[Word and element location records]

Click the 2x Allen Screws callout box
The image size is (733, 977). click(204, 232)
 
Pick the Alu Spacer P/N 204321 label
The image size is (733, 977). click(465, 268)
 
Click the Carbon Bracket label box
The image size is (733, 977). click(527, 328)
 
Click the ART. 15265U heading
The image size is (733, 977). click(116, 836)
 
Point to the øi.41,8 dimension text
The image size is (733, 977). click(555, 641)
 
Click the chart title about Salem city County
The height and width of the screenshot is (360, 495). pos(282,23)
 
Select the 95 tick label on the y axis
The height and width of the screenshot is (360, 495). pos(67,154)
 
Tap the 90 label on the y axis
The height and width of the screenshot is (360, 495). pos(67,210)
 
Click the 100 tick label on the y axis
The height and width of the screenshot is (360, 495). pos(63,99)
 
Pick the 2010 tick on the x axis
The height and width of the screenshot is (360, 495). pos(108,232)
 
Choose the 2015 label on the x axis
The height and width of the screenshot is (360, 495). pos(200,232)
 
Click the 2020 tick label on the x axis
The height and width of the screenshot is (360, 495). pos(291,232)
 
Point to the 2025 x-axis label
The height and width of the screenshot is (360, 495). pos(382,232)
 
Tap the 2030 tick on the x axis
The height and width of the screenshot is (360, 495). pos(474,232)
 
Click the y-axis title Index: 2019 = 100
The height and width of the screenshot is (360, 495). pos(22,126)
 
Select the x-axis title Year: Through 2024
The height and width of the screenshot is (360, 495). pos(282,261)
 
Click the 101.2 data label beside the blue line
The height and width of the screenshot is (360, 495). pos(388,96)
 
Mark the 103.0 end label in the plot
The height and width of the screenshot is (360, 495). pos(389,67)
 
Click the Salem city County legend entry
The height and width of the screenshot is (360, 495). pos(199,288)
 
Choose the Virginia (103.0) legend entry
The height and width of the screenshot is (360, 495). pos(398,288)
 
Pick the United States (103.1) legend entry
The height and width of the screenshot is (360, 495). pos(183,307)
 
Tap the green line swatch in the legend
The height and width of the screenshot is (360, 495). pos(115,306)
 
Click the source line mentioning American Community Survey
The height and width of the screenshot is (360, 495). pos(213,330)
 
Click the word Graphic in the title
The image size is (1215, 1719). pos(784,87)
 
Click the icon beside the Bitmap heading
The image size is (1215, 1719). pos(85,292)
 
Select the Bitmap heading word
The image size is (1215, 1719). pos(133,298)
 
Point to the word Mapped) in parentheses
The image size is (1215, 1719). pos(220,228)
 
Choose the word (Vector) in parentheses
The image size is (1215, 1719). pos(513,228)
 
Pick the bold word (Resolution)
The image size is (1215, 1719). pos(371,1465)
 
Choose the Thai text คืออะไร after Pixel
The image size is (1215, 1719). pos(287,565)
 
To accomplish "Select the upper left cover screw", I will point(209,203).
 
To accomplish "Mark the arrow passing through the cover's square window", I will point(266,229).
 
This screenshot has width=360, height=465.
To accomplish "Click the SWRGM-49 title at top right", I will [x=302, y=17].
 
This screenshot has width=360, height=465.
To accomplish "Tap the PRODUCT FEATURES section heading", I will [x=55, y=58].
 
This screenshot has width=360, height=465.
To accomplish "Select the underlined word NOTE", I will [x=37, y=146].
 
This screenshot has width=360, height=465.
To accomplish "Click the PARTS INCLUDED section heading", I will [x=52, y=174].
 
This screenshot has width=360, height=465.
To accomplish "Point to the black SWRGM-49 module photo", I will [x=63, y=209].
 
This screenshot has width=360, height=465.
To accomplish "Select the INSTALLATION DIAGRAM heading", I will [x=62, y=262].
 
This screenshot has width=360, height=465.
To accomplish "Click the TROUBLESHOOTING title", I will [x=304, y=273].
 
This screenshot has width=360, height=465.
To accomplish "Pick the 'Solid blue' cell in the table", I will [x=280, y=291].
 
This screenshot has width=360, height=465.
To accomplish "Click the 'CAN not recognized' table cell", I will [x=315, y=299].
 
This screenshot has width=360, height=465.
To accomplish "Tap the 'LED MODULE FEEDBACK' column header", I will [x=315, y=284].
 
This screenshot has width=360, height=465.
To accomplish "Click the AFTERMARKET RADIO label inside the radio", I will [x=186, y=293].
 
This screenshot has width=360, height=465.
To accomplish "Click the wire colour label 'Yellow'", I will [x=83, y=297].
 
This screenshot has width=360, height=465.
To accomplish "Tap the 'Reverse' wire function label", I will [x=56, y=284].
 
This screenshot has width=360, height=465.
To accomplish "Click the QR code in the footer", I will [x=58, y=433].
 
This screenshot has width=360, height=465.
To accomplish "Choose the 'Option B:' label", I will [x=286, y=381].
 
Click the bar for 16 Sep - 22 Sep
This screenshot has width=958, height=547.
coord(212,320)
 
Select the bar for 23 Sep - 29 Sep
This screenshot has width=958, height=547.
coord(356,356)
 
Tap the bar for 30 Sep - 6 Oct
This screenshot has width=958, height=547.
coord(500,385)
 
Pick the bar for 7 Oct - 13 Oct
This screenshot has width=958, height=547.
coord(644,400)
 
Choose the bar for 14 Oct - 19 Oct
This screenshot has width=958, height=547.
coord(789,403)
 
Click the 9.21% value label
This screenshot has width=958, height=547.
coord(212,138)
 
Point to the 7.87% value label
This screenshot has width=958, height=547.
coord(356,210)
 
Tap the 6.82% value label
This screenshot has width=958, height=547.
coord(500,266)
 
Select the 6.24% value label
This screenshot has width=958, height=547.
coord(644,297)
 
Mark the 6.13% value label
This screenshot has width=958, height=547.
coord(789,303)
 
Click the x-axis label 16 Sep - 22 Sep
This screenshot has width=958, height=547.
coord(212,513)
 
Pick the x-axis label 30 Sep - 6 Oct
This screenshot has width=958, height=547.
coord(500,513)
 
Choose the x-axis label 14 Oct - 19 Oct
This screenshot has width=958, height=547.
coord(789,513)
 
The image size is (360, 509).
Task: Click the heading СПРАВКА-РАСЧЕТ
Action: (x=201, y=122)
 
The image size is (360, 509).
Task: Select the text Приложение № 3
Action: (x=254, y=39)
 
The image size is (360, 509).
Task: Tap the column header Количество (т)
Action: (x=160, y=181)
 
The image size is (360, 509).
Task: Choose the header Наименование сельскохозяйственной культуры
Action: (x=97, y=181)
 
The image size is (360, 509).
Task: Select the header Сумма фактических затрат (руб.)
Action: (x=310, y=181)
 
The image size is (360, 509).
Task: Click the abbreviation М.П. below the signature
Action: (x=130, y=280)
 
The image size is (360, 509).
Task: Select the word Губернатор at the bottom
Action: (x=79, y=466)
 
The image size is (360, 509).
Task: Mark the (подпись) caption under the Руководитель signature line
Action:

» **Task to carry out**: Arrange the lines of the data between the line containing "Pick the Alu Spacer P/N 204321 label" and the line containing "(360, 495). pos(200,232)", inclusive, as a JSON list of strings, one string per line. Leave out blank lines.

» **Correct result**:
[
  "Pick the Alu Spacer P/N 204321 label",
  "The image size is (733, 977). click(465, 268)",
  "Click the Carbon Bracket label box",
  "The image size is (733, 977). click(527, 328)",
  "Click the ART. 15265U heading",
  "The image size is (733, 977). click(116, 836)",
  "Point to the øi.41,8 dimension text",
  "The image size is (733, 977). click(555, 641)",
  "Click the chart title about Salem city County",
  "The height and width of the screenshot is (360, 495). pos(282,23)",
  "Select the 95 tick label on the y axis",
  "The height and width of the screenshot is (360, 495). pos(67,154)",
  "Tap the 90 label on the y axis",
  "The height and width of the screenshot is (360, 495). pos(67,210)",
  "Click the 100 tick label on the y axis",
  "The height and width of the screenshot is (360, 495). pos(63,99)",
  "Pick the 2010 tick on the x axis",
  "The height and width of the screenshot is (360, 495). pos(108,232)",
  "Choose the 2015 label on the x axis",
  "The height and width of the screenshot is (360, 495). pos(200,232)"
]